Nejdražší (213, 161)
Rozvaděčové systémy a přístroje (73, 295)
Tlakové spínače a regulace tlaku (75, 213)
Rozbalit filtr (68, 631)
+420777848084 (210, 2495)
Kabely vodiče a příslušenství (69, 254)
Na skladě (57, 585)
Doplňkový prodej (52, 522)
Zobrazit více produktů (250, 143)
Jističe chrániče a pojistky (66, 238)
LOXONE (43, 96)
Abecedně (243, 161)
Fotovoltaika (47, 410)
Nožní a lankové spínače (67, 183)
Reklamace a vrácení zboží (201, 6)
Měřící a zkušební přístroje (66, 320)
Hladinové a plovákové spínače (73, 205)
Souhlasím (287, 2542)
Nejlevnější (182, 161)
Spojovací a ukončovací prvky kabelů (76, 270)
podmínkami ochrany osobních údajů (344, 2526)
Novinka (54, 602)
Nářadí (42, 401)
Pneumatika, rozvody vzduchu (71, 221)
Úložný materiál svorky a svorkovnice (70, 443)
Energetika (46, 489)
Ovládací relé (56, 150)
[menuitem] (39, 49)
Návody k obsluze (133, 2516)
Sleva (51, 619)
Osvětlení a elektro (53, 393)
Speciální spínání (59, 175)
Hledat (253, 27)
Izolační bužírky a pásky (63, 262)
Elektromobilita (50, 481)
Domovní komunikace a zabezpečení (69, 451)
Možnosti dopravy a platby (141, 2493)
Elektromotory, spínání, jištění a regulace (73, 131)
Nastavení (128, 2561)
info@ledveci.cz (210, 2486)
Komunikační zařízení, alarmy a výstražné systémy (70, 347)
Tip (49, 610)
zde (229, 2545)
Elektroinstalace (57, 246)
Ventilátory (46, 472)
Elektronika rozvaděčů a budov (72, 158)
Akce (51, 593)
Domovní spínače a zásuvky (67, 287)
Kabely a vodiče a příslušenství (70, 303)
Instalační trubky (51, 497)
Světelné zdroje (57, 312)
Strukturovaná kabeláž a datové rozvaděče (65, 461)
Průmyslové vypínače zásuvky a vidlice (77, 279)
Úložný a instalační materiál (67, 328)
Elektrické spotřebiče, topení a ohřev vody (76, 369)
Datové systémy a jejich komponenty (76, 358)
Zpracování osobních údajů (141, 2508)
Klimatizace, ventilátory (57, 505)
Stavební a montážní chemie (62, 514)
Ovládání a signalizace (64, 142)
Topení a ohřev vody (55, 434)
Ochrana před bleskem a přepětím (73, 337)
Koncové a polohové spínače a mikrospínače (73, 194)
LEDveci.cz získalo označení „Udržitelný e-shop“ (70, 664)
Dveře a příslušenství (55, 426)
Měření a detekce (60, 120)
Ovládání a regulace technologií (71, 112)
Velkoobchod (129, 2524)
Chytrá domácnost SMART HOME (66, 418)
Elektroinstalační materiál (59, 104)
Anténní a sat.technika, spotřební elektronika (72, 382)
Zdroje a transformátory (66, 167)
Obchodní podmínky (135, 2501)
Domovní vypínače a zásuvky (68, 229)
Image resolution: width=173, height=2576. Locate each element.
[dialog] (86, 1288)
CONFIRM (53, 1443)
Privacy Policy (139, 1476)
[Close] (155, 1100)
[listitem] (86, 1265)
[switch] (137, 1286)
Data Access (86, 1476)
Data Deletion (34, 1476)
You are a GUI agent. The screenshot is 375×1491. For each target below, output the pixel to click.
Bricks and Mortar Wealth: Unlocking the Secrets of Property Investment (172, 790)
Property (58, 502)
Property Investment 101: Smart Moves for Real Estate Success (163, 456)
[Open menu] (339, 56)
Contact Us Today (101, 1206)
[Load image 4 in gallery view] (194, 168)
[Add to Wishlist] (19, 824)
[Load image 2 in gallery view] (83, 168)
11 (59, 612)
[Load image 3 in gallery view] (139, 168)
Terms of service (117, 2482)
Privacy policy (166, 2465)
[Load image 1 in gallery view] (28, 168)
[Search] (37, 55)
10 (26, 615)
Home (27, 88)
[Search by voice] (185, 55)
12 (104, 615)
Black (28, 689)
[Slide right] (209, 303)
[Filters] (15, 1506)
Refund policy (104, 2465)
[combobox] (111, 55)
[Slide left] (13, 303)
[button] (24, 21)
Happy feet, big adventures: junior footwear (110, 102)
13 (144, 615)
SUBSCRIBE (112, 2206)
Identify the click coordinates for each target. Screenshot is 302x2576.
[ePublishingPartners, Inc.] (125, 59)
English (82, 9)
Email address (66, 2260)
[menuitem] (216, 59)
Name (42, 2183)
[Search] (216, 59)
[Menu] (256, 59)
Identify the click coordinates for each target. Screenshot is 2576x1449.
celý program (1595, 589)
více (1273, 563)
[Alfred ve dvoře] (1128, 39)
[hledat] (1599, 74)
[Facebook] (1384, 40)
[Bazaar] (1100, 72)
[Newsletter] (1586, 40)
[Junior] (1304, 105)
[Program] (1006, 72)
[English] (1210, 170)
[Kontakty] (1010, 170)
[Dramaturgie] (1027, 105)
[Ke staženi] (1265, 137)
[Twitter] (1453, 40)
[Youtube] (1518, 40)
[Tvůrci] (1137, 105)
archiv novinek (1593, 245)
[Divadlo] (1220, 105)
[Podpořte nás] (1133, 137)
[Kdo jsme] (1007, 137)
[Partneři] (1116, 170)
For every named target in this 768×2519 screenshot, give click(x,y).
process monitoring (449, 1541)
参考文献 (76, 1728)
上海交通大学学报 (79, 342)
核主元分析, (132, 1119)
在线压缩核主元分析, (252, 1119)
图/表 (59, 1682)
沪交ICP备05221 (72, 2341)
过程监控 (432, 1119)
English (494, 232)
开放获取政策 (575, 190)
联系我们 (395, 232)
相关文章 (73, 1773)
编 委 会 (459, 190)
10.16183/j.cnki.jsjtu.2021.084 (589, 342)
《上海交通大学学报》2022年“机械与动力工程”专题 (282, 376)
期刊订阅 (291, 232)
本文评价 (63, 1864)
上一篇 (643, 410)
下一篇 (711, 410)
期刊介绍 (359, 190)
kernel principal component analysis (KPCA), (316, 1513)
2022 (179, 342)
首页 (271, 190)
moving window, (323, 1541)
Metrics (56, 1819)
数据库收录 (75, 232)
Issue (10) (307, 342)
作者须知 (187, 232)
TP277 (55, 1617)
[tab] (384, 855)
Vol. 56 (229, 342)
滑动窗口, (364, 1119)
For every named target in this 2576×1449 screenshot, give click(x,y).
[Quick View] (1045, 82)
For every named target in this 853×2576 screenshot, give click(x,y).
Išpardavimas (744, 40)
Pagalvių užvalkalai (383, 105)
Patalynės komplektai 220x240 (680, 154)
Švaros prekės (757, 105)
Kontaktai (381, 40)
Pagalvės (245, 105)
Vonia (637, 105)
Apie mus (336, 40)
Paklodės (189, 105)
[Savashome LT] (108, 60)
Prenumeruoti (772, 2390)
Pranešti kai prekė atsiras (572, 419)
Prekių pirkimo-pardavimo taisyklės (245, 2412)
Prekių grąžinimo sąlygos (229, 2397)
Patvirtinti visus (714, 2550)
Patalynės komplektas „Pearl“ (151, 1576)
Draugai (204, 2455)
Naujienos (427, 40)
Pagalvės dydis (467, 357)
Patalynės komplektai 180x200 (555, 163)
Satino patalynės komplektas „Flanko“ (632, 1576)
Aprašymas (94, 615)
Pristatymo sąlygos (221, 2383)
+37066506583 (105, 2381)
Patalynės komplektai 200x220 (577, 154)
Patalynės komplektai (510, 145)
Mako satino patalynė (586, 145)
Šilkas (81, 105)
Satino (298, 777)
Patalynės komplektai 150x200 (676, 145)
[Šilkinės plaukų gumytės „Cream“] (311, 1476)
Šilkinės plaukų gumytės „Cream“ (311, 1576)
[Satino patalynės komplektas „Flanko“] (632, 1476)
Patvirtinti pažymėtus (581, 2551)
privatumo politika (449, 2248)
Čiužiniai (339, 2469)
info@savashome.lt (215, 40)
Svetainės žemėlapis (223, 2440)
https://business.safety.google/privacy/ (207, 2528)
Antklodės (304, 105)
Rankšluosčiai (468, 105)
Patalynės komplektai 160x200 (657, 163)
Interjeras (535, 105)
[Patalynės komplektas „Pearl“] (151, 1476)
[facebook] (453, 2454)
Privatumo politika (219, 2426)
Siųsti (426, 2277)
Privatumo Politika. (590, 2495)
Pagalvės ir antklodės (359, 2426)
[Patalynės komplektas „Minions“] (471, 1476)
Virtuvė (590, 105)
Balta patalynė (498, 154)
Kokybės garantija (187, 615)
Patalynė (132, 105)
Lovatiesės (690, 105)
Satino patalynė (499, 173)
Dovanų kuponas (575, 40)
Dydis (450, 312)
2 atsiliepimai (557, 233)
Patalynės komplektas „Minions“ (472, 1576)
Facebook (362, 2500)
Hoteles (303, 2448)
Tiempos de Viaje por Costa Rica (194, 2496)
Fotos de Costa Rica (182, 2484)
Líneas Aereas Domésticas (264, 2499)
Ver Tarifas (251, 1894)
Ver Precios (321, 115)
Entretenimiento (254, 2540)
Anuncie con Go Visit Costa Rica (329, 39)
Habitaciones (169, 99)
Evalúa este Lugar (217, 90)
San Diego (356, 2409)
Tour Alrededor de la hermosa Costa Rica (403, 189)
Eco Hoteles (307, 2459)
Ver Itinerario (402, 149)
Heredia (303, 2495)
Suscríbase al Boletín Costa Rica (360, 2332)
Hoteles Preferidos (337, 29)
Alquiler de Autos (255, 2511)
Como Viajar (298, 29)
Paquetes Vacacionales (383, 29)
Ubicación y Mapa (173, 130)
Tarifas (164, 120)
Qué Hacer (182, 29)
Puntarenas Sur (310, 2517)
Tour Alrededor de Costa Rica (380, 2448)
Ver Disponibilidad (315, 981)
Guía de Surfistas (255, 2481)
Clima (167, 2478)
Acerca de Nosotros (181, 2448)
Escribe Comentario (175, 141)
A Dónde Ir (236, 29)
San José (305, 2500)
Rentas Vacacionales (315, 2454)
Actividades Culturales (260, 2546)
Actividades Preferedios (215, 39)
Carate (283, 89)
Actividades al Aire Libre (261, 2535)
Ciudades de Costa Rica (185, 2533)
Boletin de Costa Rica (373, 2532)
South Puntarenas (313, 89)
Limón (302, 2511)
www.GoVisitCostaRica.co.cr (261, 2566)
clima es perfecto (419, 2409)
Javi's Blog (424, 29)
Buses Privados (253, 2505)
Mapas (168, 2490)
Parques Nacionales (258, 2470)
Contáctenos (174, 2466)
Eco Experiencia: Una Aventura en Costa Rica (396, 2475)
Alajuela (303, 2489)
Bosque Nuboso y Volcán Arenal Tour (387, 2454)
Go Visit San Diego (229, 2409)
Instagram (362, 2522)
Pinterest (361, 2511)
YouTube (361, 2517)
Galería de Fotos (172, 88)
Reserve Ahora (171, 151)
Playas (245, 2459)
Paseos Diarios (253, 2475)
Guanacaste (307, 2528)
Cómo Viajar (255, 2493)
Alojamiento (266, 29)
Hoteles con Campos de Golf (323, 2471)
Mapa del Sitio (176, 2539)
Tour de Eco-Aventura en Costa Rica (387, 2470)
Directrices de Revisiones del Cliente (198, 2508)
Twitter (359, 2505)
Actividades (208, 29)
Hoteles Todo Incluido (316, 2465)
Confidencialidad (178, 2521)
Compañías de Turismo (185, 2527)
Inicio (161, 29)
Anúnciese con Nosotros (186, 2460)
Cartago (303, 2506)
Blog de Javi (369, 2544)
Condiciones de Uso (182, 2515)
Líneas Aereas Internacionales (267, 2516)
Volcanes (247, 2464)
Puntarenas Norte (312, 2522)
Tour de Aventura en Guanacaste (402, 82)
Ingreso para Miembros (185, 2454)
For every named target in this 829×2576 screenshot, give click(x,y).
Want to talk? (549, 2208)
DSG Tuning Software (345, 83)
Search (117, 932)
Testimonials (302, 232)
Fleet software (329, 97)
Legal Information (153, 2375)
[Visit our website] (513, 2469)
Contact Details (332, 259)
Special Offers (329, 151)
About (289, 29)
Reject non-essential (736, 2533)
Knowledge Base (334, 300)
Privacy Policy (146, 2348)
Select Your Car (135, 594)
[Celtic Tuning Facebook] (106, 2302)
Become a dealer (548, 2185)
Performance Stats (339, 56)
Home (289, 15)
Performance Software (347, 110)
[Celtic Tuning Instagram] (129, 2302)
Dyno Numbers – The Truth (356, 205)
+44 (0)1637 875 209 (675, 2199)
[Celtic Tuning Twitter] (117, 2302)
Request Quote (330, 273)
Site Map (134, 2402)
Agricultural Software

_Required work_
Nothing but a number is expected here: the number of lines above that hold the word "Twitter".

_Exercise output_
3